Each line of the records below that holds "agent" should be copied out.

Segment Start: Record excerpts

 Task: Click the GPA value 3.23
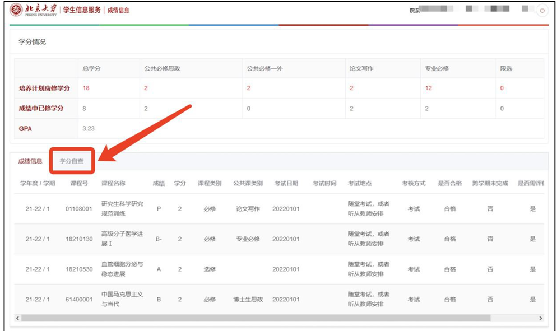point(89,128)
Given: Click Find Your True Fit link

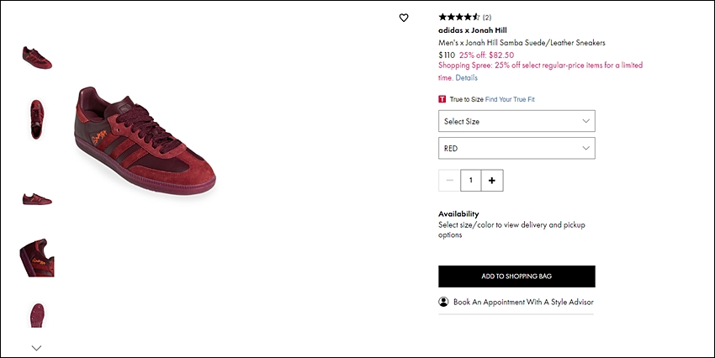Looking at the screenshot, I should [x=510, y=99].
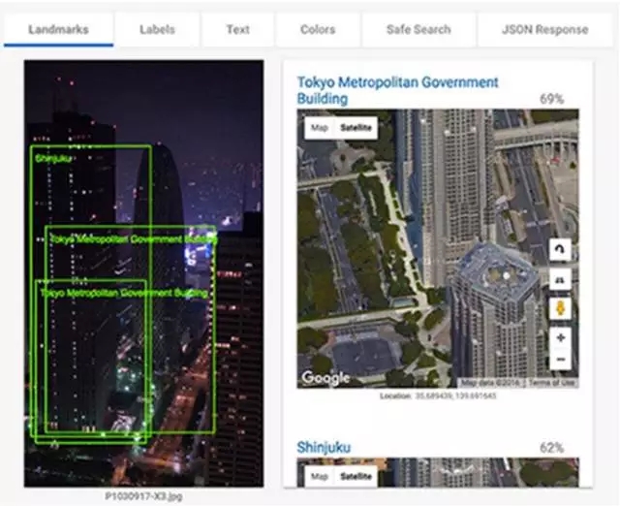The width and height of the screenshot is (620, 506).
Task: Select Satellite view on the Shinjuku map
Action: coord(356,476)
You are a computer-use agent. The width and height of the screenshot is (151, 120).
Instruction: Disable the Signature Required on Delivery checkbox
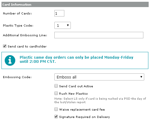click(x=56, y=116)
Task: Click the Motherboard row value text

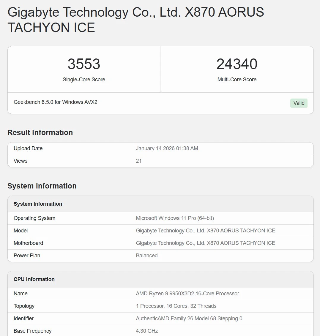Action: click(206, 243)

Segment End: Record excerpts
Segment Start: Record excerpts

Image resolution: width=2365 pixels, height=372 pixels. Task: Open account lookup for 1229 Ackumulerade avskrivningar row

Segment End: Record excerpts
Segment Start: Record excerpts

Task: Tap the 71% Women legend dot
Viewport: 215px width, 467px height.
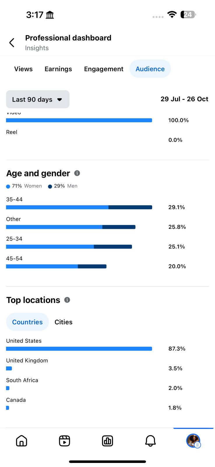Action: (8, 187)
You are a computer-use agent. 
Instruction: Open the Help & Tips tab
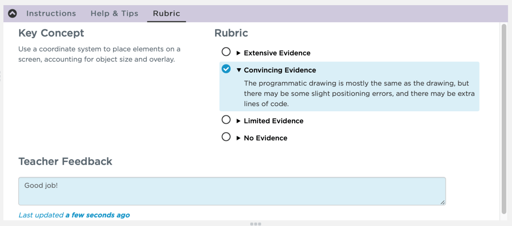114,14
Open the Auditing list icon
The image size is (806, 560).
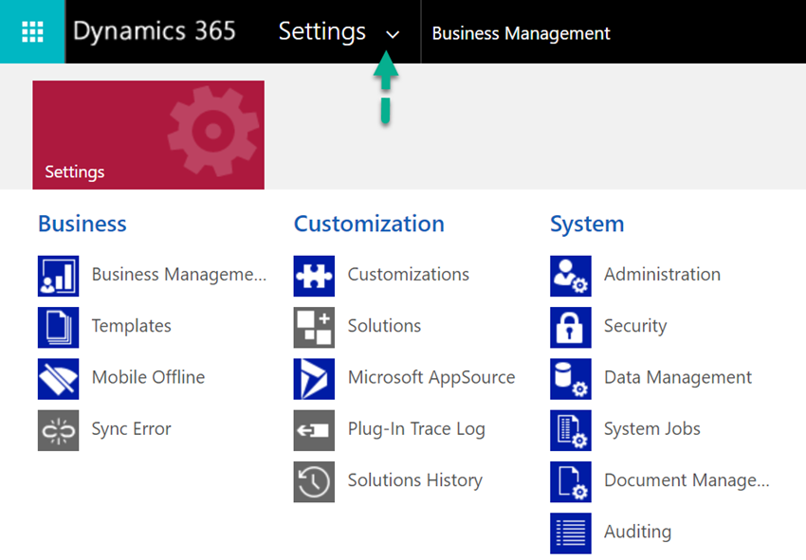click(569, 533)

Segment End: Record excerpts

■ **Answer box**
You are a computer-use agent. The width and height of the screenshot is (151, 120).
You are a computer-use agent. 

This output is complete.